(Items listed in a dataset)
# # # # #

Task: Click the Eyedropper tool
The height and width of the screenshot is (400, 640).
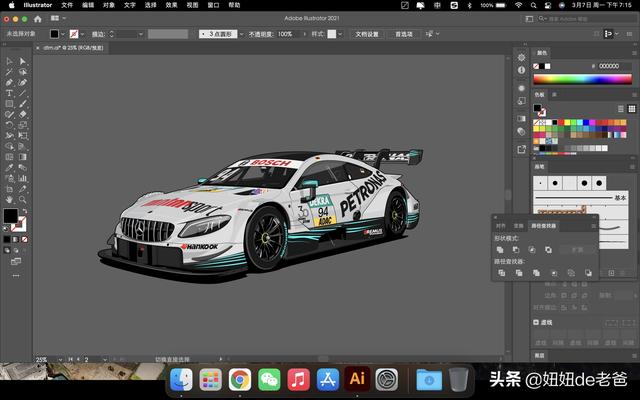Action: (x=9, y=166)
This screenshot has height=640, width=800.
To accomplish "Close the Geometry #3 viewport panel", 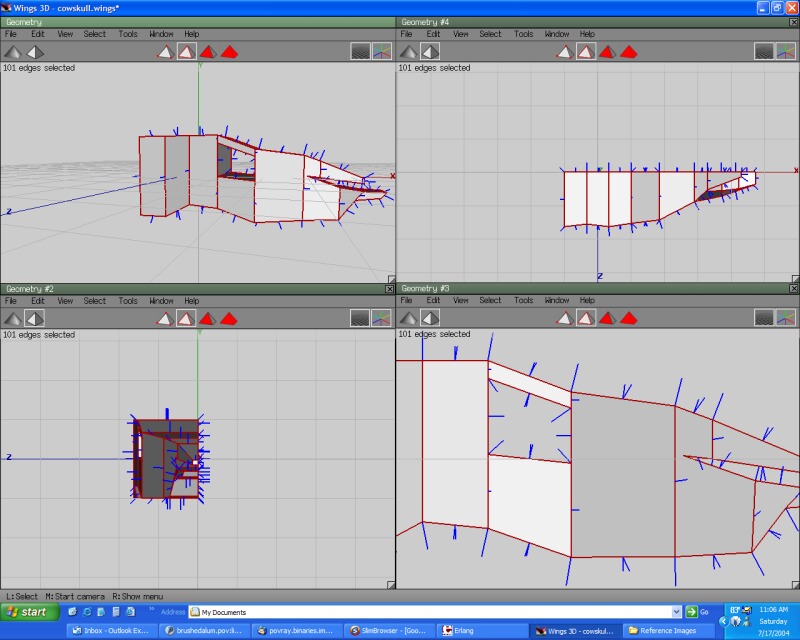I will [793, 288].
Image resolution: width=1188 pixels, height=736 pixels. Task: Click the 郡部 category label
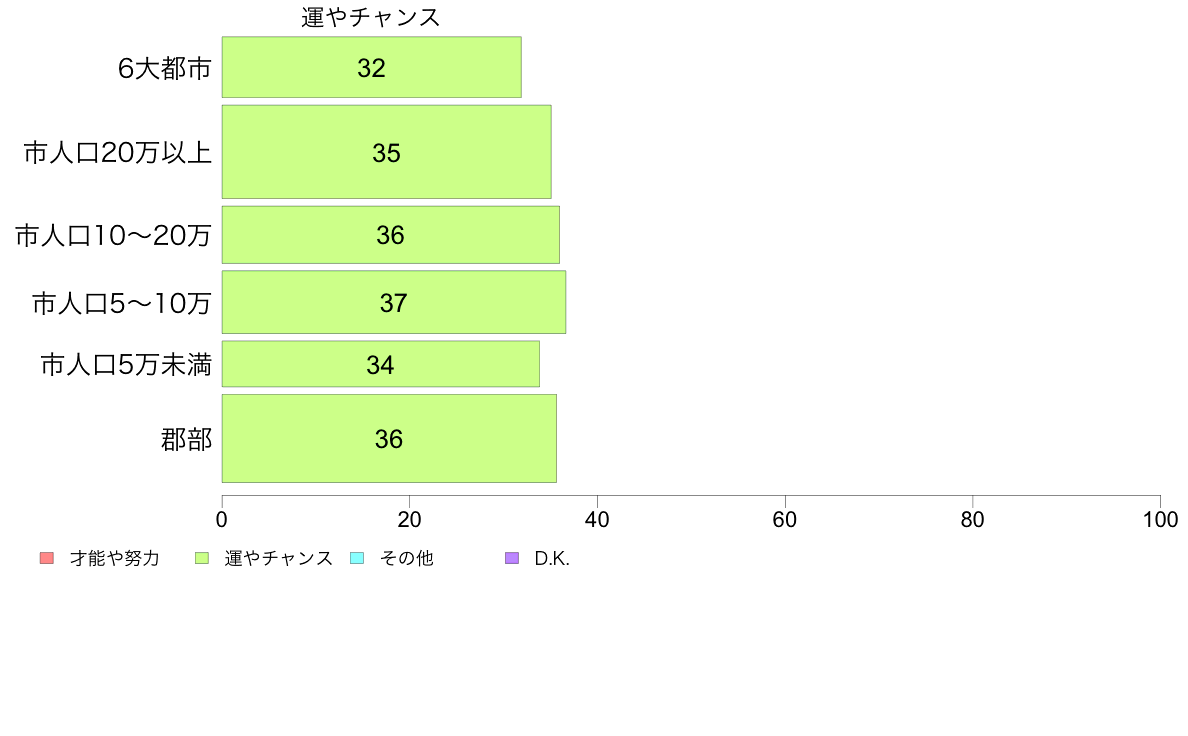(x=186, y=440)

# # # # #

WORK REQUIRED ▸ Take the line containing "Image resolution: width=1188" and every line after it through the end of the data, and write them out exactly, with no pictures.

ANSWER BOX ▸
Image resolution: width=1188 pixels, height=736 pixels. Task: Click the 郡部 category label
(x=186, y=440)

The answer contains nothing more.